Bardh Prenkaj, Dario Aragona, Alessandro Flaborea, Fabio Galasso, Saverio Gravina, Luca Podo, EmiliaReda, Paola Velardi
For the autoencoder baselines, we set the number of epochs to 30, the batch size to 32, and the learning rate to 10^-3. For TadGAN, we set the epochs to 50, the batch size to 64, the learning rate to 5x10^-4 and the iteration for the critic to 5. We use Adam as the optimisation function to train all the baselines. We took inspiration from an online available PyTorch implementation at TadGAN.
In Datasets folder are stored the 3 datasets used as benchmark, each of them represented by the following files:
- normal_sequences.pt : [Num_sequences, Window_size = 30, N_features = 5]
- activity_codes.json : dictionary containing the mapping between numerical labels and activities.
- POINT_ANOMALIES : folder containing four anomalous test sequences, identified by their name and provided in the format specified for normal_sequences.pt, associated with the groundtruth.

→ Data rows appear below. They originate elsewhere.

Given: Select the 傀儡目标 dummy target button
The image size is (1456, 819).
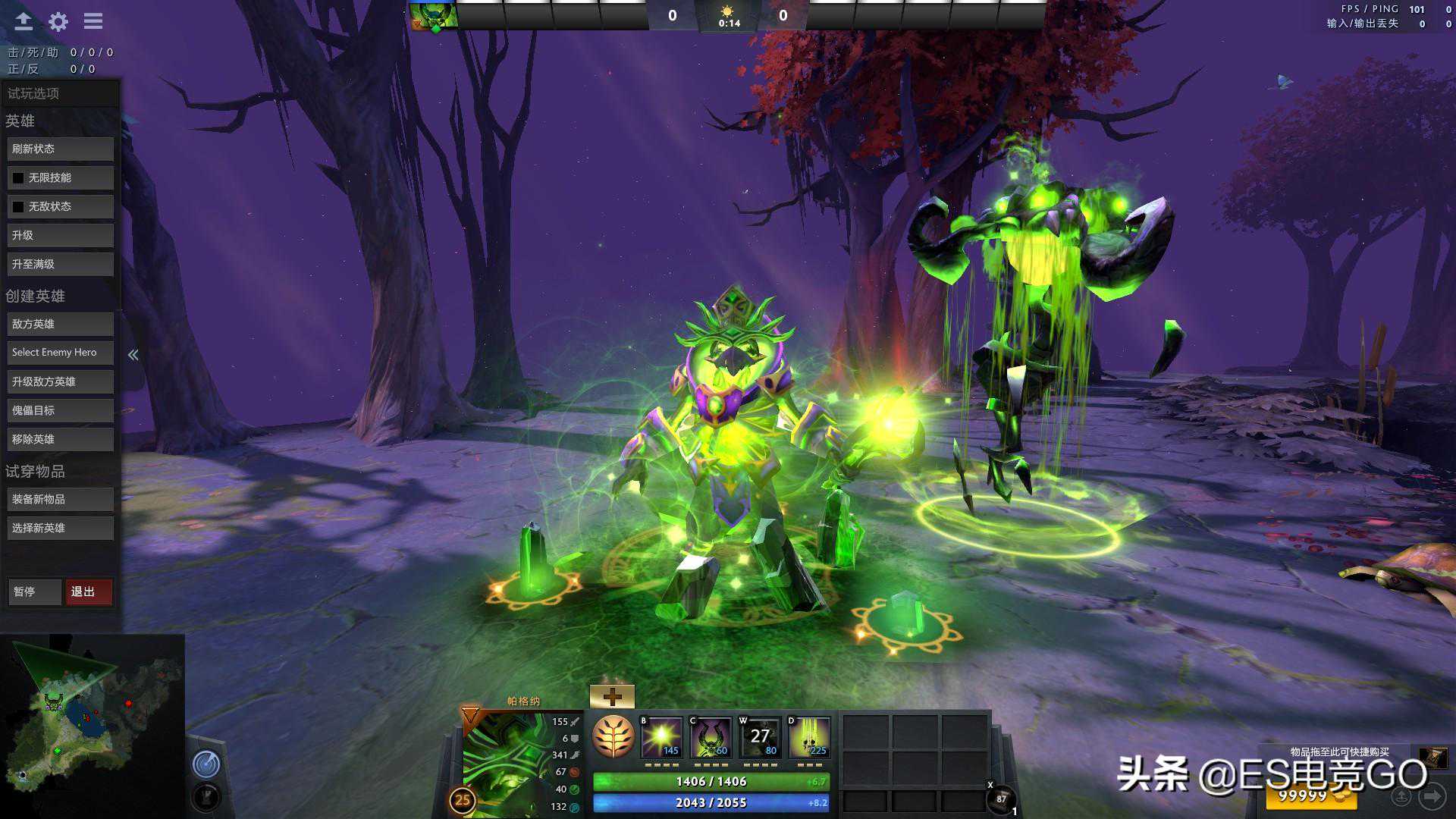Looking at the screenshot, I should point(60,411).
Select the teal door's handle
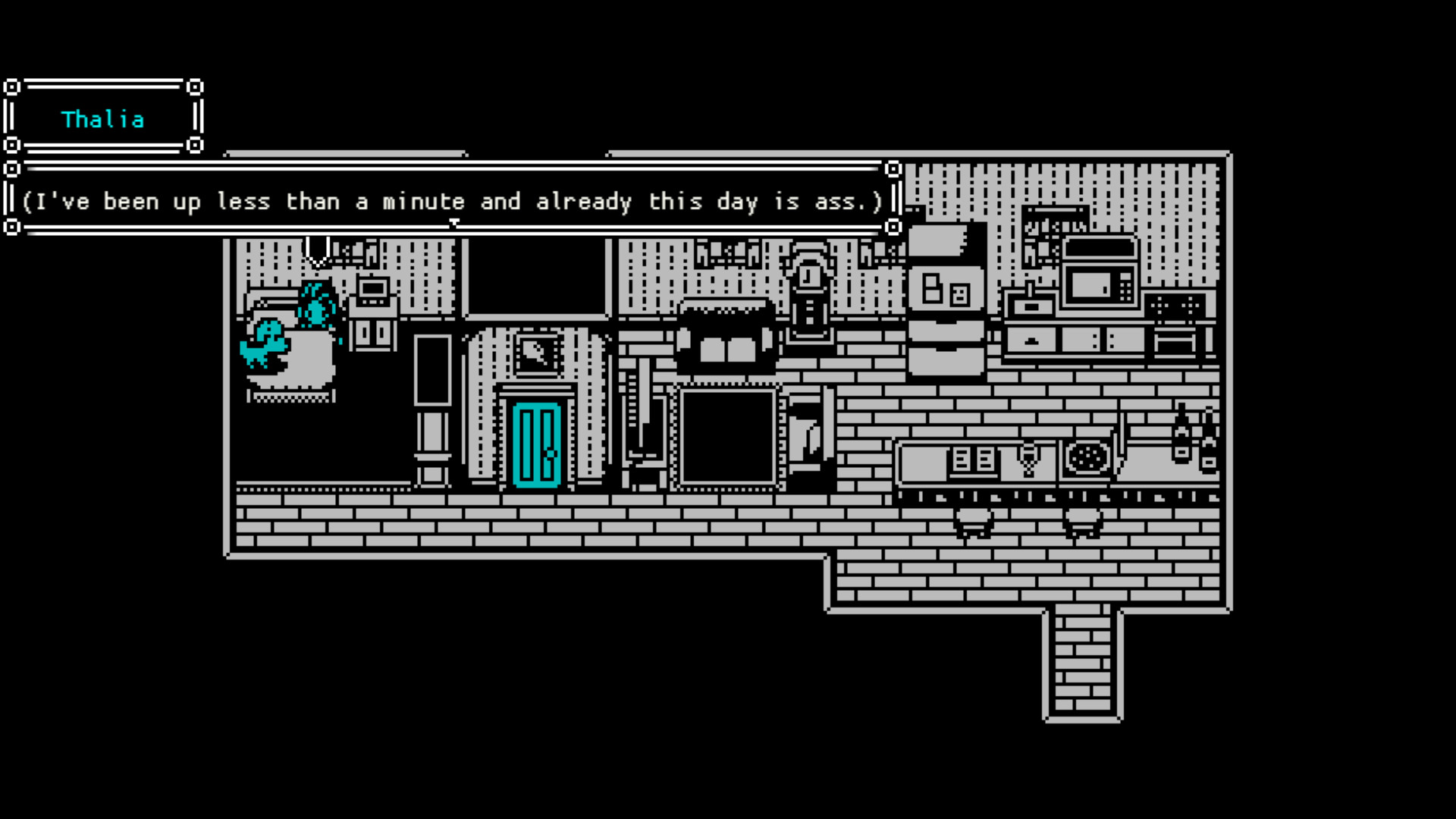This screenshot has width=1456, height=819. tap(552, 454)
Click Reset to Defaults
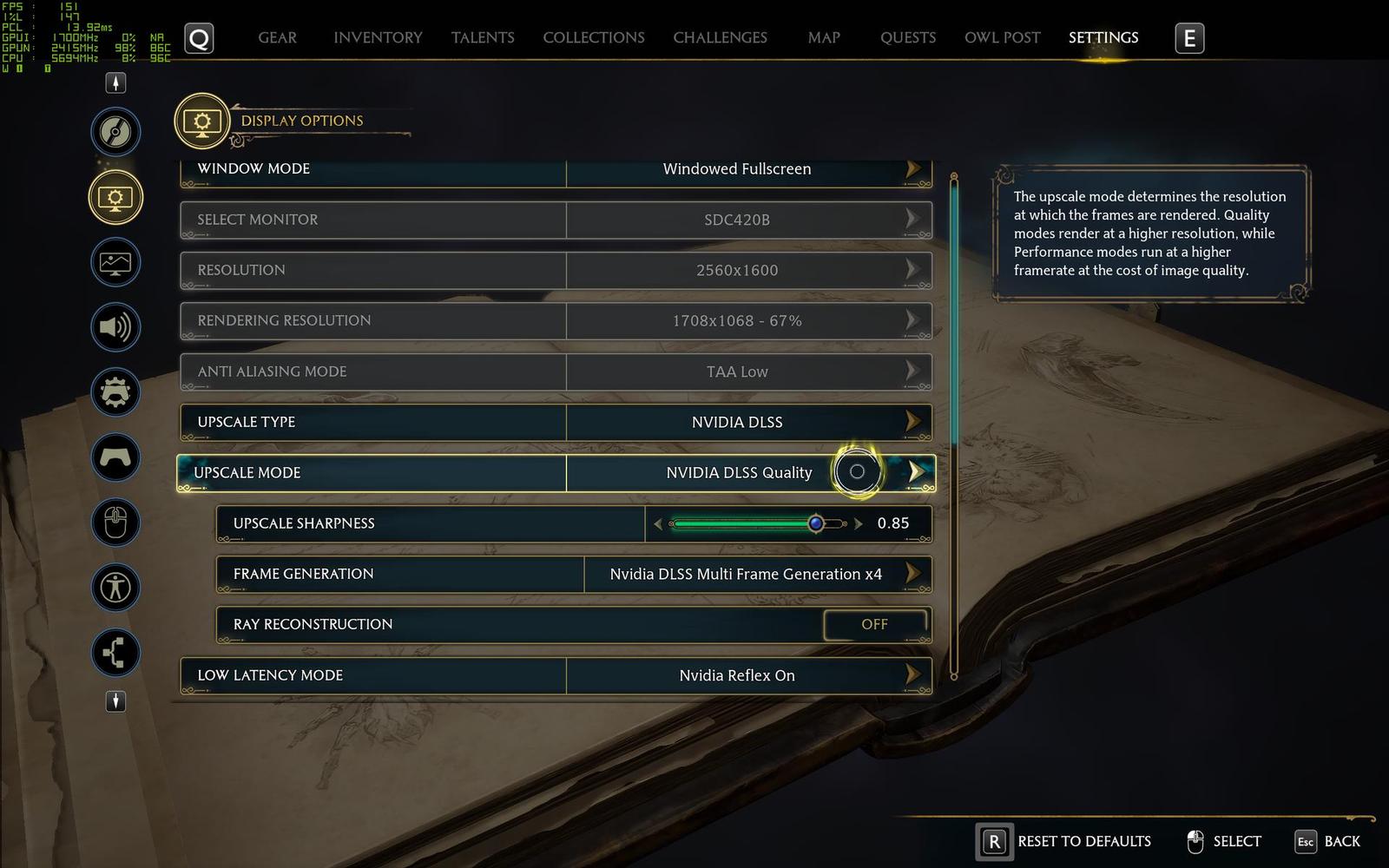Viewport: 1389px width, 868px height. [x=1064, y=841]
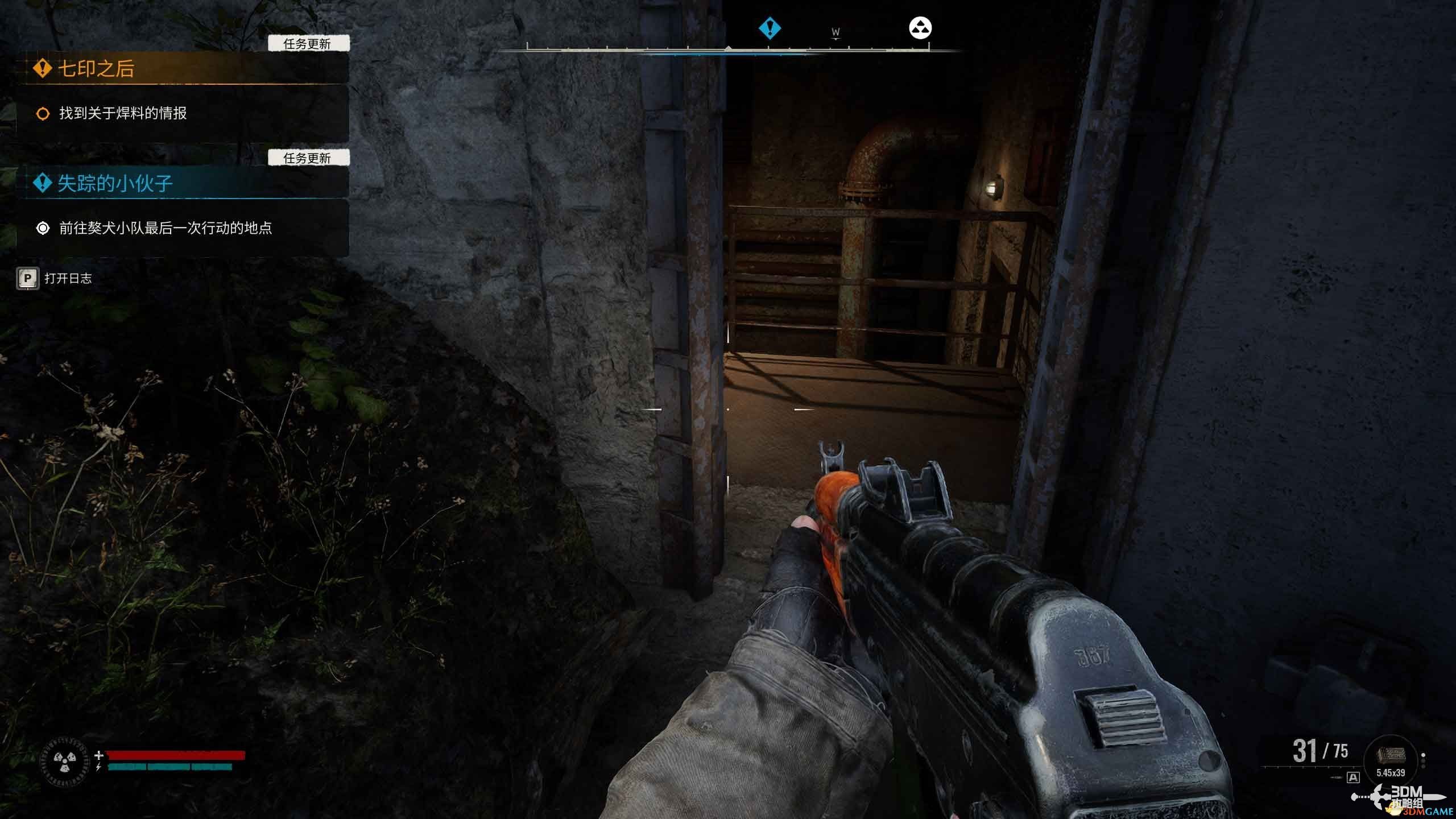Click the blue quest marker on compass

tap(770, 28)
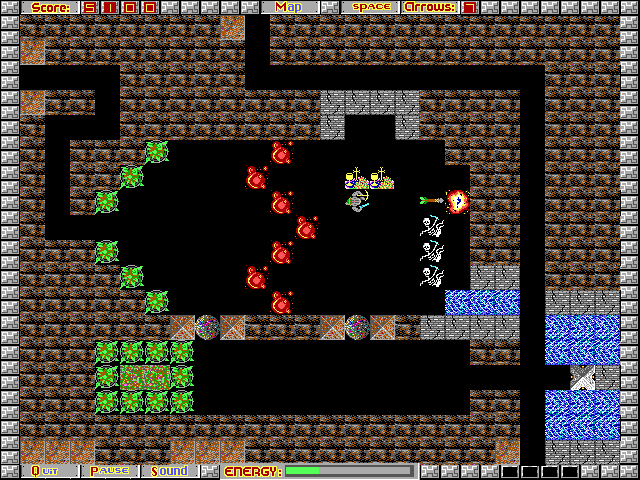
Task: Pause the game
Action: click(x=109, y=471)
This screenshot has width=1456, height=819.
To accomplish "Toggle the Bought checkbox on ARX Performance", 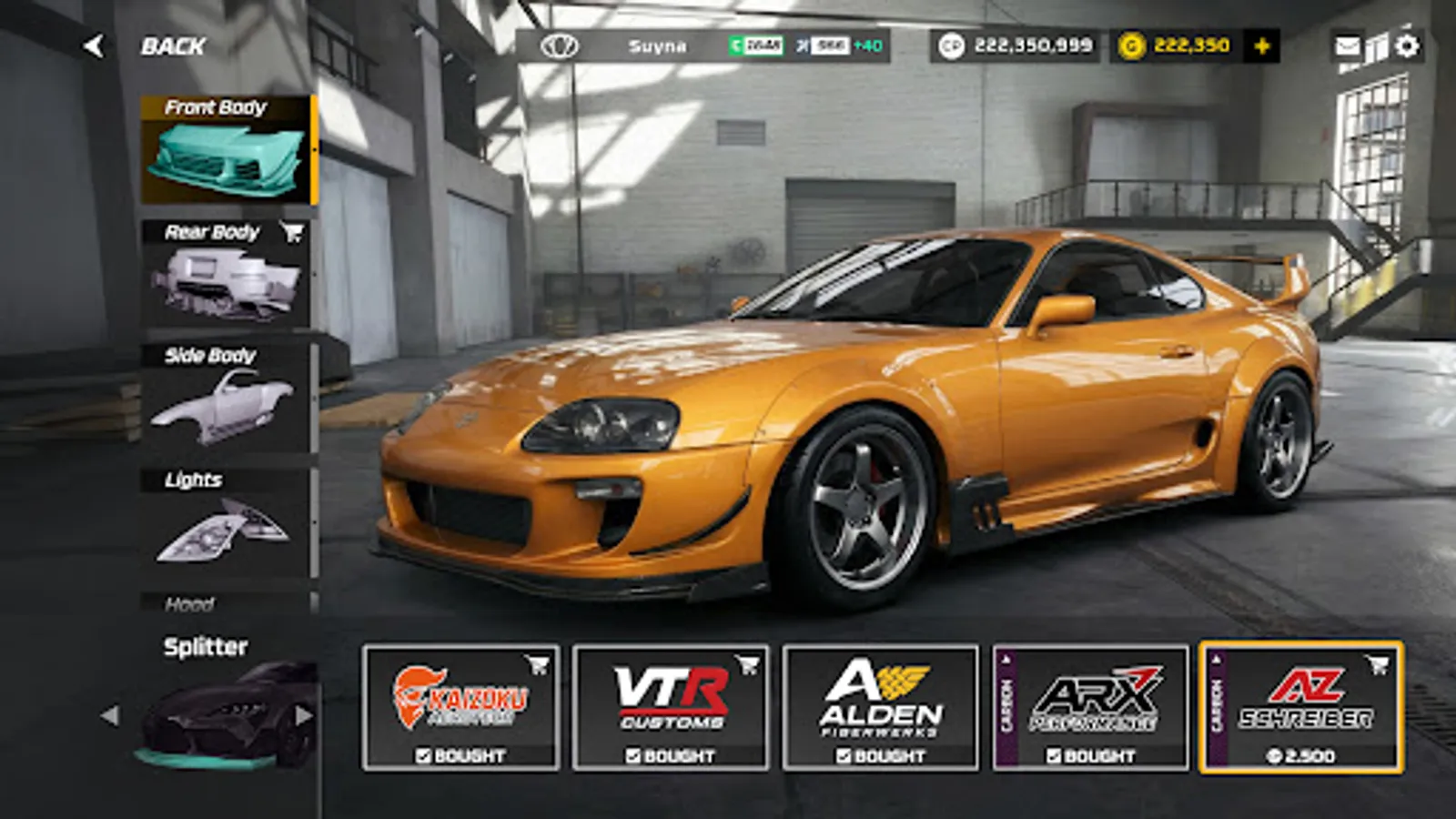I will 1053,753.
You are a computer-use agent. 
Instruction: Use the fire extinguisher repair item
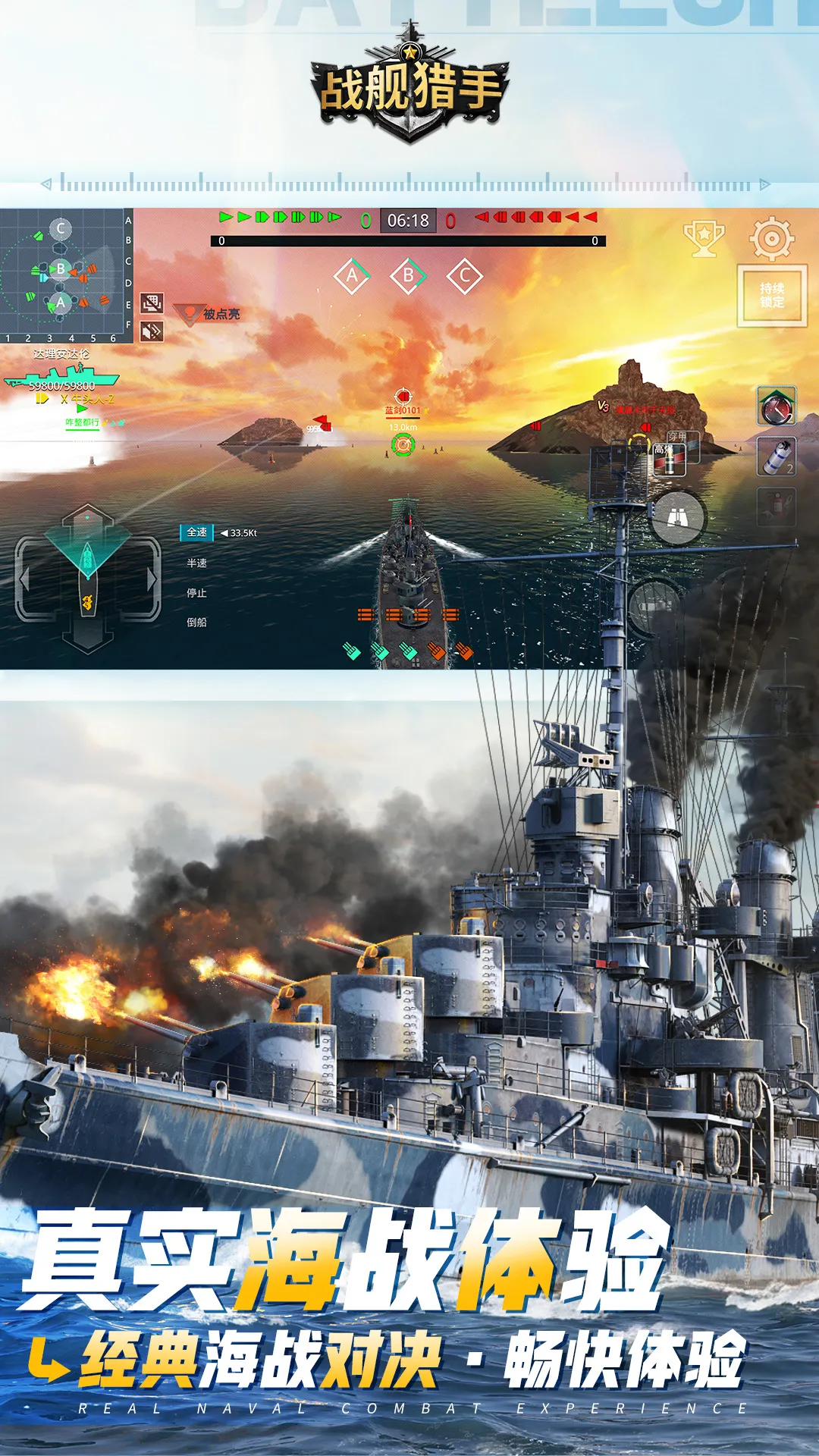[x=777, y=507]

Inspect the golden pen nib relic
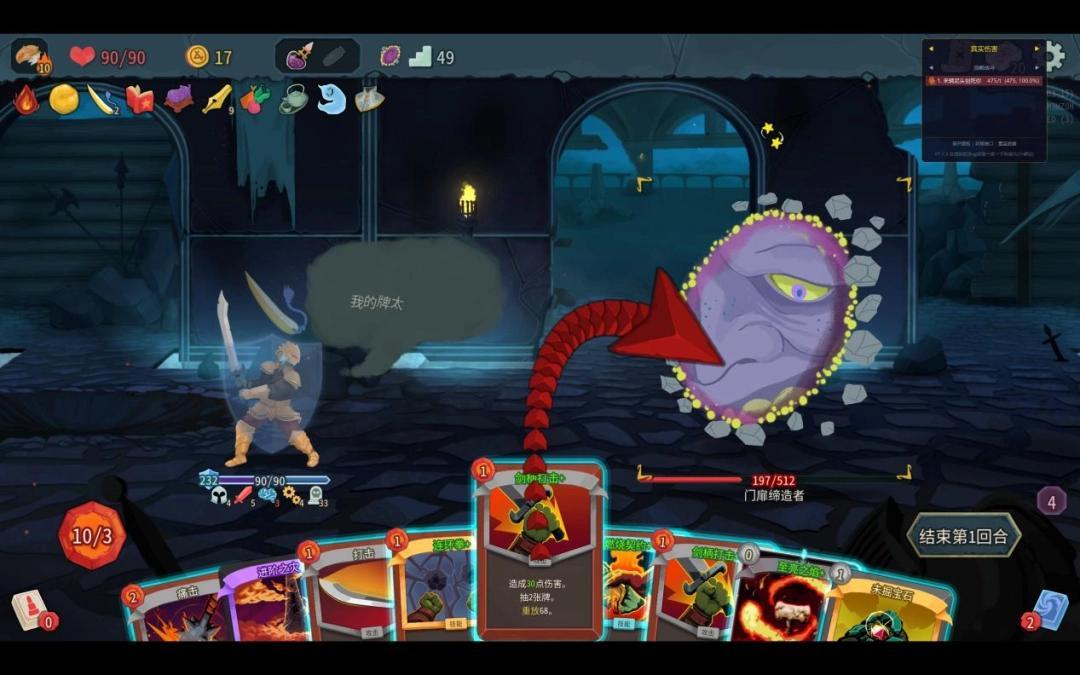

The features are described as follows:
- label : numerical label representing the action carried on (see activity_code.json for the conversion to human-readable format).
- beginTS : normalised numerical value representing the timestamp of the day the action is carried on [0, 1].
- duration : duration of an action normalised in [0,1] w.r.t to all the durations of the same activity type.
- dayPart : to account for the temporal collocation of the activity in a particular day, we divide it in four daily slots corresponding to night, morning, afternoon, and evening, mapped as [0,1,2,3].
- dayFrequency : frequency of an action occurring in a day, normalised in [0,1] w.r.t. to the frequencies of activities of the same type.